Of all the churches with Angel roofs to be found in Britain, around 70 percent of them are in East Anglia.  Though some churches only mange a few of these carved spirits, others have become more famous for them, like St Wendreda’s Church in March.

A large building in an unremarkable town, John Betjeman quipped it was ‘worth cycling forty miles into a head wind‘ to see. Altogether the church features 118 angels arranged in rows attached to the doubled hammer beams of the roof. The whole thing feels at first rather Germanic, like a wall of antlers due to the size of the angel’s wings. Most of these have been restored over the years since their original construction 600 years ago, but they remain a wonderful example of how churches were once places of artistic glory, craft and colour before the dissolution of the monasteries and the reformation of what East Anglia suffered more than most being the homeland to Cromwell.

Thankfully it was more effort for Cromwell’s cronies to reach them, and so many survive. The town was rather prosperous in the Elizabethan era, having a workable river port and large areas of fertile arable land. This is also a reason for the large church.

Photo by David Iliff

When the railways where built in Britain a large yard was built and the sidings became the largest in Britain, however the demand for goods by railway receded with the introduction of lorry haulage and the yard eventually was sold off in the 1990s and the government built Whitemoor Prison on part of the site. 

March was home to a few curious people, one being Eric Sherbrooke Walker, whose Treetops hotel in Kenya was the place Queen Elizabeth II was with her husband Philip when her father George VI died. However the Queen only discovered her Accession when she was staying at Sagana Lodge in another part of Kenya.
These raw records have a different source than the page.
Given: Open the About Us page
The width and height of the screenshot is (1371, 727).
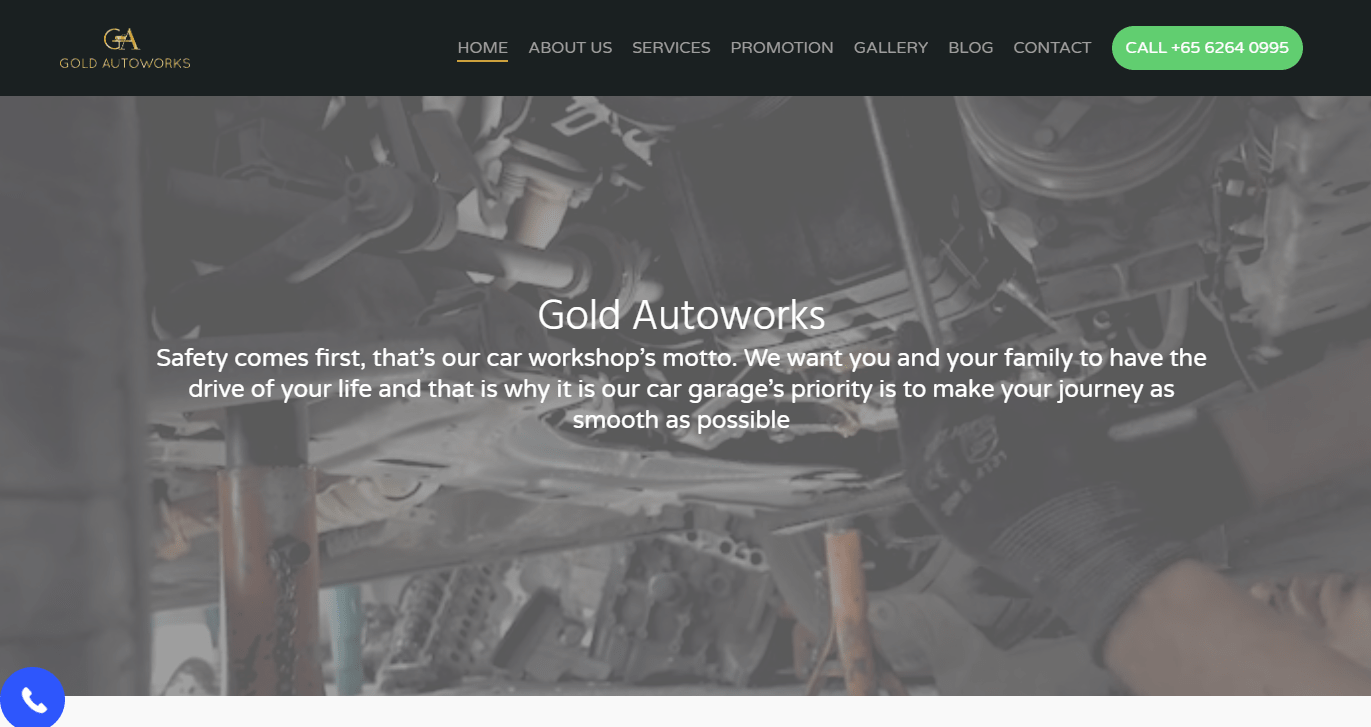Looking at the screenshot, I should (570, 47).
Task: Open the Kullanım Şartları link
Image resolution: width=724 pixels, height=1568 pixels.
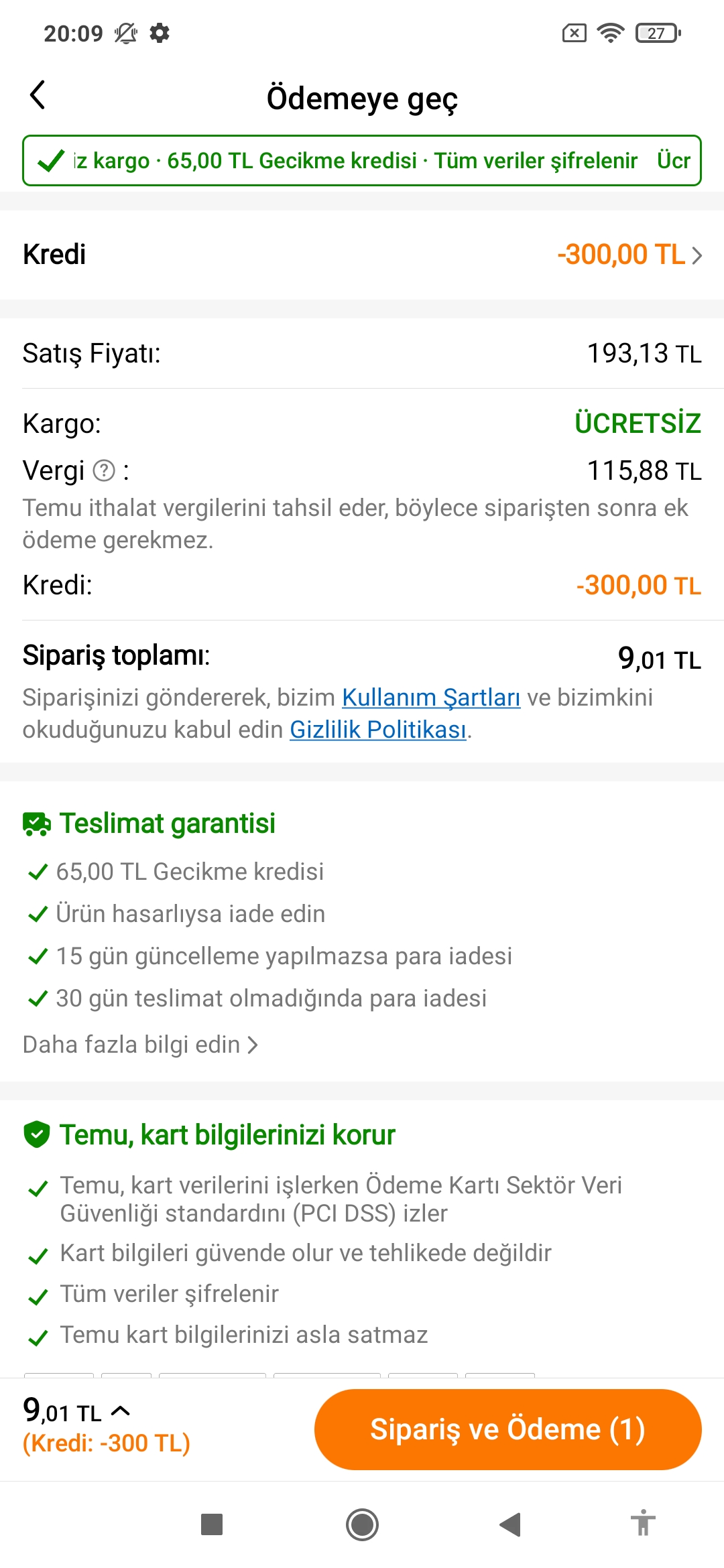Action: coord(431,698)
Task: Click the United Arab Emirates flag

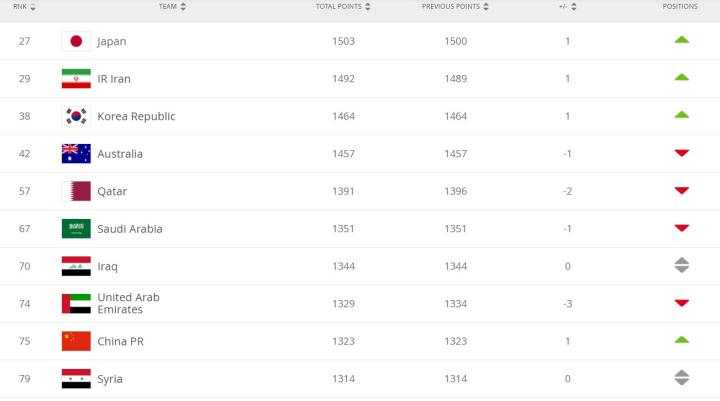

            The town of March, much like Ely, was an island before the draining of the Fens. The town’s name comes for it’s record in the Norman Domesday book, Merche and likely from the Old English world Mearce meaning Boundry. It might have felt like the end of the world when the landscape was surrounded by water until the Romans built causeway roads over the areal from Denver south of Downham Market, with Whittlesey and March being on the route, joining other roads at Flag Fen near Peterborough.